A study of sand-cast technology on ancient Chinese coins: Zhou Weirong, China Numismatic Museum, Beijing


Not many scholars, by now, researched the history of sand-cast technology in China. According to some historical documents and unearthed remains, some people on the history of metallurgy believe that sand-cast, at the latest, had been applied by the Song Dynasty (960--1279); some people on numismatics believe that sand-cast had been possibly used to cast coins in the Tang Dynasty (618-907); some western scholars believe that sand-cast technology was introduced from China into Europe about in eleventh century.

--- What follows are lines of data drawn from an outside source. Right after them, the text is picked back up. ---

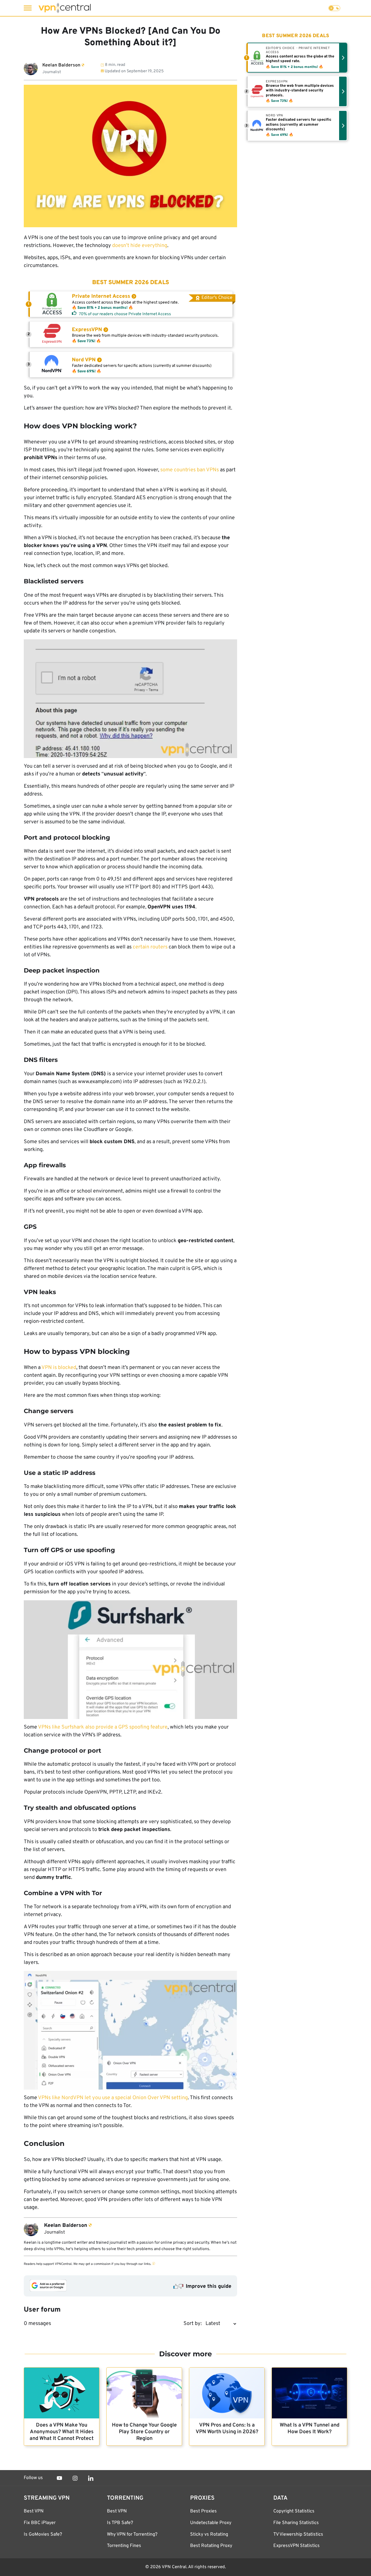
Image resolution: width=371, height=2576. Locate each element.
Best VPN (33, 2511)
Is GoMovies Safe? (43, 2534)
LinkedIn (90, 2478)
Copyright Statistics (293, 2511)
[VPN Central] (65, 8)
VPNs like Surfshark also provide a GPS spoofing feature (103, 1727)
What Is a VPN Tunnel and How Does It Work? (309, 2428)
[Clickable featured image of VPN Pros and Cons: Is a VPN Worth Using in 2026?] (226, 2393)
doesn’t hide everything (139, 245)
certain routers (150, 947)
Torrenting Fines (124, 2546)
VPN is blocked (58, 1367)
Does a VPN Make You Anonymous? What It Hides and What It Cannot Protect (62, 2432)
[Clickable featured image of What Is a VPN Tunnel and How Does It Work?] (309, 2393)
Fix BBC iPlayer (40, 2523)
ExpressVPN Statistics (296, 2546)
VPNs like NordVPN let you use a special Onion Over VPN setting (113, 2098)
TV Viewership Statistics (298, 2534)
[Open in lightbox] (130, 698)
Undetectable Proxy (210, 2523)
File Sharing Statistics (296, 2523)
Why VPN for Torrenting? (132, 2534)
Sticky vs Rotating (209, 2534)
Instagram (75, 2478)
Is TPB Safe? (120, 2523)
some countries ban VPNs (189, 470)
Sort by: (192, 2323)
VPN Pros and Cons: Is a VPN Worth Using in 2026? (227, 2428)
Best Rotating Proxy (211, 2546)
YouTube (59, 2478)
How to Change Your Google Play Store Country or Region (144, 2432)
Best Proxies (203, 2511)
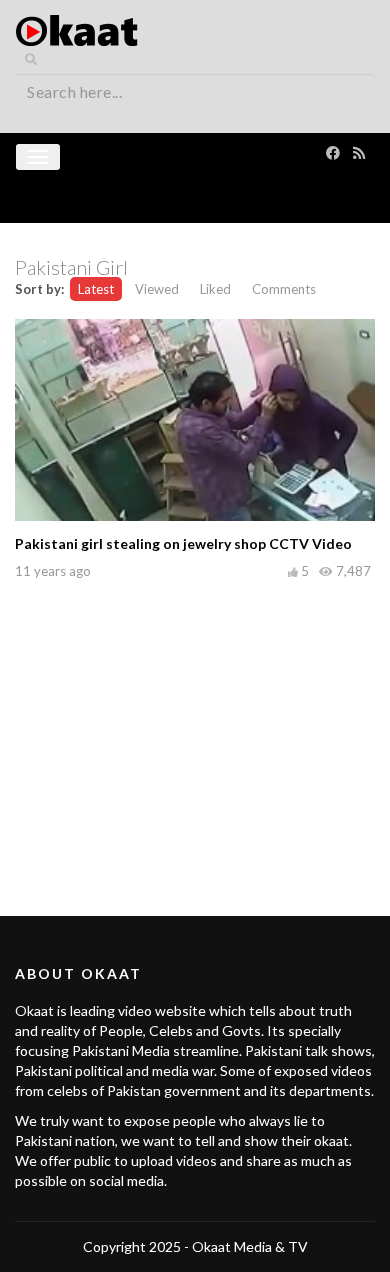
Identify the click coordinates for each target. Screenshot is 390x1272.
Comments (284, 289)
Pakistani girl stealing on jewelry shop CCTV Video (183, 543)
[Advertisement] (195, 726)
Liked (215, 289)
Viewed (157, 289)
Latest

Based on the systematical researches of the history of coin-cast technologies in ancient China, I believe that sand-cast was a great invention of the ancient Chinese coinage industry. This technology was invited as a new technique to cast more and more coinage issues, improve the efficiency and decrease the cost of the manufacture of coinage issues (As the development of social economy, China needed more and more coinage issues; in the Tang Dynasty three hundred million coins were cast for one year.).

However, it’s difficult that we pursue the technical origin of sand-cast, because there are few remains of early sand-cast activities. According to our research results of coin-cast technologies and the technical surroundings of ancient China, it’s out of question that the sand-cast techniques in China grew out of Chinese coinage industry, especially from the folk coin-cast workshop.